Entitled children. It's something people of all classes and ethnic groups experience, but it seems to be an epidemic among the wealthy. Unlike households with prohibitive budgets, the financially-elites' children grow into adults who demand their parents continued support despite being able-bodied persons who refuse to work to support their expensive habits.
The following is the true stories of five American adult children who murdered their parents because each of them were unwilling to give their offspring that for which they had worked so hard: money.
1. Jimmy Robertson of South Carolina
On November 25, 1997, Terry Robertson's co-worker was concerned when she didn't show up for an important work meeting and, hoping Terry had simply overslept, went to the Robertson's Rock Hill home to get her. Instead, her colleague found the brutalized bodies of Terry and her husband, Earl.

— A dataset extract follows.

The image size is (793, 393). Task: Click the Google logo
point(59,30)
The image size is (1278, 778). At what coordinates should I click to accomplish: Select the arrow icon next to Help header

It didn't take much effort for detectives to learn about the couple's oldest son, James D. "Jimmy" Robertson. Jimmy, according to close friends and family, had recently been cut-off financially by his parents after they learned he'd been expelled from Georgia Tech for failing to complete his classes. Jimmy's fellow students explained the failed classes were due to the once budding-math genius' addiction to illegal and prescription drugs.
With the help of Robertson's girlfriend, detectives put the pieces of the puzzle in place. The completed picture would show Jimmy, angry at his parents refusal to give him money to support his habits any longer, killed them in a fit of rage - induced by snorting crushed Ritalin, to inherit their $2.2 million dollar estate.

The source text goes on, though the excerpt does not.